Sandro Andy S.A.S
- Trade name: Sandro Paris
- Company type: Subsidiary (S.A.S)
- Industry: Fashion
- Founded: 1984; 41 years ago in Paris, France
- Founder: Évelyne Chetrite
- Headquarters: 150 du Boulevard Haussmann, Paris, France
- Number of locations: 745 (2021)
- Area served: Worldwide
- Key people: Évelyne Chetrite & Ilan Chetrite (Artistic Directors) Isabelle Allouch (CEO)
- Products: Clothing; fashion accessories; footwear;
- Revenue: €497.6 million (2021)
- Parent: SMCP Group
- Website: www.sandro-paris.com

= Sandro Paris =

French clothing company

Sandro Andy S.A.S, commonly known as Sandro Paris, is a French luxury ready-to-wear brand founded in 1984 by Évelyne Chetrite in Paris.

==History==
Sandro was founded in 1984 by Évelyne Chetrite with the help of her husband as a premium contemporary brand positioned between luxury designer brands and mass market brands. Évelyne Chetrite has described the philosophy of the brand as "casual but always chic" and "sophisticated but cool."

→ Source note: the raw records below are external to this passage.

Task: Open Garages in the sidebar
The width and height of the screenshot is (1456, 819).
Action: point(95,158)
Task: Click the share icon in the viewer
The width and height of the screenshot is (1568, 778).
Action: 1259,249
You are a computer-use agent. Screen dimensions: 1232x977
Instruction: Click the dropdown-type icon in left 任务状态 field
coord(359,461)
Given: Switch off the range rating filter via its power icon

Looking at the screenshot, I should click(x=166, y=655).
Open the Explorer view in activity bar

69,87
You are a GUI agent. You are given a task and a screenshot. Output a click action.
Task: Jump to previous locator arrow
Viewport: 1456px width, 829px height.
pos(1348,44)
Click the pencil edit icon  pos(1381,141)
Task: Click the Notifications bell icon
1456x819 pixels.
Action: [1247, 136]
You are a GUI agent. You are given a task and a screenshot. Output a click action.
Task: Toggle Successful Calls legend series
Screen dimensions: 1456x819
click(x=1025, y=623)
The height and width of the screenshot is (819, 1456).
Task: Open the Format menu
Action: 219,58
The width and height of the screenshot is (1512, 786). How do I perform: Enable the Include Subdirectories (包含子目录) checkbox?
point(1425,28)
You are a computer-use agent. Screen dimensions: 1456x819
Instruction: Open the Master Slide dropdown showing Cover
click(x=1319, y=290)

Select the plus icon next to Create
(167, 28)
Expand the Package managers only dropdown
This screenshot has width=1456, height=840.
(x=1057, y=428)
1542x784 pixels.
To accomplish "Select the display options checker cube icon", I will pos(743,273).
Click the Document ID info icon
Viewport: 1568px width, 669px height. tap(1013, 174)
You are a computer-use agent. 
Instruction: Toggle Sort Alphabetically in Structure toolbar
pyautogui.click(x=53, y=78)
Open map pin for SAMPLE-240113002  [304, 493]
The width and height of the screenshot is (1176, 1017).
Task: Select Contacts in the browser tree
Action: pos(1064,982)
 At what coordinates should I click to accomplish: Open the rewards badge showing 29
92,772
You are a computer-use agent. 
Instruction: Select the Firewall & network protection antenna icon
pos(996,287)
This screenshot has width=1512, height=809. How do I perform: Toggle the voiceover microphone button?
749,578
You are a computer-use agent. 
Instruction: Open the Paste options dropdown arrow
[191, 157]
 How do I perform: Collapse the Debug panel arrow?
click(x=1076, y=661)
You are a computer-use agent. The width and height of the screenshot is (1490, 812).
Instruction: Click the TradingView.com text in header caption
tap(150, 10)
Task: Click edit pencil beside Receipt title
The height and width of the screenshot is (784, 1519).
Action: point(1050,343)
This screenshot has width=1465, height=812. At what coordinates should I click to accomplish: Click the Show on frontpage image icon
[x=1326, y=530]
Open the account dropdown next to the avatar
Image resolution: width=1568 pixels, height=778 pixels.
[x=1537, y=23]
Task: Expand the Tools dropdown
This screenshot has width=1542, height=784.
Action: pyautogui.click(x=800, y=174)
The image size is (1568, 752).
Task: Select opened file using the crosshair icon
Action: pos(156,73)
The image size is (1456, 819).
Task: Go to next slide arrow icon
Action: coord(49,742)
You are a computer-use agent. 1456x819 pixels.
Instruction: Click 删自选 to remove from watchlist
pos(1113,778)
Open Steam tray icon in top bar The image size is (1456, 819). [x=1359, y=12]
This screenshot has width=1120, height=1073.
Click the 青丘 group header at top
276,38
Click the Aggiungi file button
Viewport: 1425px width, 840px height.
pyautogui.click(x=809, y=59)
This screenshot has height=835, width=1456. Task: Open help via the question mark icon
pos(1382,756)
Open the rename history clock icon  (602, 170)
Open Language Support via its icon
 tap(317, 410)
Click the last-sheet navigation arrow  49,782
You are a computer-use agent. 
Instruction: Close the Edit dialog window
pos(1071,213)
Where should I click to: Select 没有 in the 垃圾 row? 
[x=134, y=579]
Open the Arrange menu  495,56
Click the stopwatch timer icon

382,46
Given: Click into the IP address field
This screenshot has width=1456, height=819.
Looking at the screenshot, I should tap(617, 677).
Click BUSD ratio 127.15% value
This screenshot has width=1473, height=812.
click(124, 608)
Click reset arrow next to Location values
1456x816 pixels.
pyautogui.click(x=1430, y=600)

It began as a womenswear brand before Ilan Chetrite, the son of founder Évelyne Chetrite, joined the company and launched Sandro Homme in 2008.

Sandro Homme's design was described by Wmagazine as "masculine but not at all macho" and "timeless but with a bit of edge."

Sandro's business model was exclusively wholesale until 2007 when it began opening stand-alone retail stores in Europe. The first Sandro boutique in the U.S. opened in 2011 in New York City. In 2023, Sandro has over 50 outlets in the United States.

Isabelle Allouch, a former Balenciaga executive before joining SMCP Group, was named CEO in 2019.

In 2021, Sandro launched its second-hand offer in France and later in other European countries like Germany, the Netherlands and Spain.

In December 2023, Sandro expanded its presence in the American market with the opening of a new store at the Westfield Topanga Shopping Center in Los Angeles.